Configuring VPC Service Controls

Virtual Private Cloud Service Controls (VPC Service Controls) enable organizations to define a perimeter around Google Cloud resources to mitigate data exfiltration risks.

Cloud Composer environments can be deployed within a service perimeter. By configuring your environment with VPC Service Controls, you can keep sensitive data private while taking advantage of the fully-managed workflow orchestration capabilities of Cloud Composer.

VPC Service Controls support for Cloud Composer means that:

  • Cloud Composer can now be selected as a secured service inside a VPC Service Controls perimeter.
  • All underlying resources used by Cloud Composer are configured to support VPC Service Controls architecture and follow its rules.

Deploying Cloud Composer environments with VPC Service Controls gives you:

  • Reduced risk of data exfiltration.
  • Protection against data exposure due to misconfigured access controls.
  • Reduced risk of malicious users copying data to unauthorized Google Cloud resources, or external attackers accessing Google Cloud resources from the Internet.

Creating a service perimeter

See Creating a service perimeter to learn how to create and configure service perimeters. Make sure to select Cloud Composer as one of the services secured within the perimeter.

Creating environments in a perimeter

There are some additional steps required to deploy Cloud Composer inside a perimeter. When creating your Cloud Composer environment:

  1. Enable Access Context Manager API and Cloud Composer API for your project. See Enabling APIs for reference.

  2. Whitelist the following service accounts by adding them to an AccessLevel and attaching it to the service perimeter:

    • PROJECT_NUMBER@cloudservices.gserviceaccount.com - This service account runs internal Google processes on your behalf, and is not listed in the Service Accounts section of Cloud Console. You can learn more about it on this page.
    • cloud-logs@system.gserviceaccount.com - This service account enables Cloud Composer to store logs in your project's Cloud Monitoring service.
  3. Add the following services to the perimeter for maximum protection of your environment: Cloud SQL, Pub/Sub, Monitoring, Cloud Storage, Kubernetes Engine, Container Registry.

  4. Use version composer-1.10.4 or later.

  5. Enable DAGs serialization in the Airflow database. To do this, add the [core] store_serialized_dags=True and [core] store_dag_code=True configuration override in core section when creating an environment. See DAG serialization for details.

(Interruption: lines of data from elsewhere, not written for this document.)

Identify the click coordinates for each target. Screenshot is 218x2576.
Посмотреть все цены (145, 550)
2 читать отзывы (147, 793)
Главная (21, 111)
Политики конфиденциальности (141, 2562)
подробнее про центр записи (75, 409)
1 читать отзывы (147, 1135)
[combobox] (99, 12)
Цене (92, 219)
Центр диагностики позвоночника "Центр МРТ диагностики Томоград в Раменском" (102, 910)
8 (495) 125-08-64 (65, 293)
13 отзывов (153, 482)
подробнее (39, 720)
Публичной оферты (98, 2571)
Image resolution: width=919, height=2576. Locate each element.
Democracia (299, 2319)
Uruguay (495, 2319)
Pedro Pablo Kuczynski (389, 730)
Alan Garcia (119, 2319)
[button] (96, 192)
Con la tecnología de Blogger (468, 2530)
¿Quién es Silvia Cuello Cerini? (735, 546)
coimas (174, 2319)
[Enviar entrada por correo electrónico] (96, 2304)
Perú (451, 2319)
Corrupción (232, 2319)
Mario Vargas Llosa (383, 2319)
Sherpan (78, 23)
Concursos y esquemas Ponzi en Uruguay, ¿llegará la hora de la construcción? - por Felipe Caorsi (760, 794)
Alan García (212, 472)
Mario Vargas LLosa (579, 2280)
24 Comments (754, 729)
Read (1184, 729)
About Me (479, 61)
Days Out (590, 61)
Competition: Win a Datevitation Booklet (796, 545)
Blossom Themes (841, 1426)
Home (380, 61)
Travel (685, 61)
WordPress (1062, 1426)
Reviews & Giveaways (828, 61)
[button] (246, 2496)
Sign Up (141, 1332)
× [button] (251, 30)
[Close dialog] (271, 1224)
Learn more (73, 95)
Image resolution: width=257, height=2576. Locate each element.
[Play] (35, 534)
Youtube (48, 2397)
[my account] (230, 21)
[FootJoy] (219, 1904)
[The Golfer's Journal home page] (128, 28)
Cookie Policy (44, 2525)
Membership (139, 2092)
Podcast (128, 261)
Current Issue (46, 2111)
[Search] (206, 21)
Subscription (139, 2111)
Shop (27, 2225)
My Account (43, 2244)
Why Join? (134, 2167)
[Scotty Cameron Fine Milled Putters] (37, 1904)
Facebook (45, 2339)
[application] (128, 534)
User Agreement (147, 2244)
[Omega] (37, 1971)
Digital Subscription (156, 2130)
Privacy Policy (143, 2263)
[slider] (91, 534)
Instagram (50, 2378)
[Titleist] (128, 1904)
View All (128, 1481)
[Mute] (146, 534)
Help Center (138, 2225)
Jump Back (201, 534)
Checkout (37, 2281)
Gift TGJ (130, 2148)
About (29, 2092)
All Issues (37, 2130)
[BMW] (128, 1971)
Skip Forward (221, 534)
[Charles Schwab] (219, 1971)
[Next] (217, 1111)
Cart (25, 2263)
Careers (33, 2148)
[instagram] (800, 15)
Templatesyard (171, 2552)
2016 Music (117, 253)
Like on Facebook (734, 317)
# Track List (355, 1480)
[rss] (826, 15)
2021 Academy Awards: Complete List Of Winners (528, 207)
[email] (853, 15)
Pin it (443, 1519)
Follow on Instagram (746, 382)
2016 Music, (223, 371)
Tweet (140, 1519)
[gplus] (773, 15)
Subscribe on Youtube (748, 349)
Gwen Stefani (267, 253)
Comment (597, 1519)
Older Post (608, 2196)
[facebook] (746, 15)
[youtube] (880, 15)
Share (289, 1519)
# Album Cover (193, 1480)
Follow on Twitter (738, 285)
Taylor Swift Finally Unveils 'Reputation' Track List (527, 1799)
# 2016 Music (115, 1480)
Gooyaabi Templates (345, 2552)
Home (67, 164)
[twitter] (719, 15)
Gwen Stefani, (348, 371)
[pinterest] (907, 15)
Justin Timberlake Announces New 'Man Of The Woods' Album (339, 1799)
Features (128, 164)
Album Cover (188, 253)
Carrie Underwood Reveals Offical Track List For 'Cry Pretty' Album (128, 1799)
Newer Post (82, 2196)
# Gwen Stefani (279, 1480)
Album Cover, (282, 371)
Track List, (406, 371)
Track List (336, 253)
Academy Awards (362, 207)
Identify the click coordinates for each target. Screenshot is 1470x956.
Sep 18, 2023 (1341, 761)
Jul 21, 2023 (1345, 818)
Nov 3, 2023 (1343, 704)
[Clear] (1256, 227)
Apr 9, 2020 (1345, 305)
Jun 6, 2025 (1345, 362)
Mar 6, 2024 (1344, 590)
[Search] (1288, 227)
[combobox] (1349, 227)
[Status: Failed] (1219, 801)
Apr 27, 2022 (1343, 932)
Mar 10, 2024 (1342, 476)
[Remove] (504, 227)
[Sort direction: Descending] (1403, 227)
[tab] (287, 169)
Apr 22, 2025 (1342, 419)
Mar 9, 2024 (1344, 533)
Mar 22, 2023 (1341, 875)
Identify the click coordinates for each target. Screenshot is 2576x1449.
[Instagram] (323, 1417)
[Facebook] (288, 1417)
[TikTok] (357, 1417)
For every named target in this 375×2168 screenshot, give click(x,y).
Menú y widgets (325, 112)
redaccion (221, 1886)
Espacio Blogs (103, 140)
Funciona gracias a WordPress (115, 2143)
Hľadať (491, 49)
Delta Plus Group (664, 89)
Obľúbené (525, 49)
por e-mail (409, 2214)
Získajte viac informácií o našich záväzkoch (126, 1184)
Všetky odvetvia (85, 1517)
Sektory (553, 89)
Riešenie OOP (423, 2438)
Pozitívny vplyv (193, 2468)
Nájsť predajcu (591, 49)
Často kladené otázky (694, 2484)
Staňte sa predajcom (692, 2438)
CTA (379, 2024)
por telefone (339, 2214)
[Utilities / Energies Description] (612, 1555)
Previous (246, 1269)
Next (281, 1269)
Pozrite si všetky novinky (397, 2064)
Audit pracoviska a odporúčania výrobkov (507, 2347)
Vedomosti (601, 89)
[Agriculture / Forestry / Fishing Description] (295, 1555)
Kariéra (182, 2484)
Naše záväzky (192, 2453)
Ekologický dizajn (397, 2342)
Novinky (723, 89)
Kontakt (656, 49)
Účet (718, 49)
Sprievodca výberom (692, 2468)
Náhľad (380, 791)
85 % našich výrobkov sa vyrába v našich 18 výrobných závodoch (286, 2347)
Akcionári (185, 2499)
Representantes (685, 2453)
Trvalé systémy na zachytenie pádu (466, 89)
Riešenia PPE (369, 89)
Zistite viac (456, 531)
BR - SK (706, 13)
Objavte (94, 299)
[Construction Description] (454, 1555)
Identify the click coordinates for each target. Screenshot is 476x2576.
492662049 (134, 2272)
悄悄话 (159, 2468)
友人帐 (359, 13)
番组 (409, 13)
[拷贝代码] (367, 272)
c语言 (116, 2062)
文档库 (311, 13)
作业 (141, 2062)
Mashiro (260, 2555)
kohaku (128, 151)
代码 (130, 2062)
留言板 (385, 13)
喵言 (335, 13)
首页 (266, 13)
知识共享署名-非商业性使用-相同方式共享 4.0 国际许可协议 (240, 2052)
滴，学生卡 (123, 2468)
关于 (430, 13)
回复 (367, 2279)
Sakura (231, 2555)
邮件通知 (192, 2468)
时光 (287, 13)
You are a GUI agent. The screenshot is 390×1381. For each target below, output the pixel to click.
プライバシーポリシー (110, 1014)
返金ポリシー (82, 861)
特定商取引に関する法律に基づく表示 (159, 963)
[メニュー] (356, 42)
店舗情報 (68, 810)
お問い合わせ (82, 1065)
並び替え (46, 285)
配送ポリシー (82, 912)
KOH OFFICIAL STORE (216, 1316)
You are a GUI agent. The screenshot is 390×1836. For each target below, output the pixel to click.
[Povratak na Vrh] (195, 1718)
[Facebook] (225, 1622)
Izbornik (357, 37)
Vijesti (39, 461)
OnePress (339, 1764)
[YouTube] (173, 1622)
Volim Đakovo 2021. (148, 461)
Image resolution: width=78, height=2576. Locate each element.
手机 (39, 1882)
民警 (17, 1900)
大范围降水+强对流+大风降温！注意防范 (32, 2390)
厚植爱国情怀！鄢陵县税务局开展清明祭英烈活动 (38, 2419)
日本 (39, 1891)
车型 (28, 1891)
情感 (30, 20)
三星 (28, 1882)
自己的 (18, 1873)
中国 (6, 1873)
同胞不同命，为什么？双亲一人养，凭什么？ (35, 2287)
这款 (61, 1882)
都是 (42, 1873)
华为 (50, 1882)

  6. Create a new Cloud Composer environment with Private IP enabled. Note that this setting must be configured during environment creation.

  7. When creating your environment, remember to configure access to the Airflow web server. For maximum protection, only allow access to the web server from specific IP ranges. For details, see step 5 in Creating a new environment.

Configuring existing environments with VPC Service Controls

If your environment satisfies certain conditions, you can configure Cloud Composer to work inside a perimeter:

  1. The environment was created using the Composer Beta API, with Private IP enabled.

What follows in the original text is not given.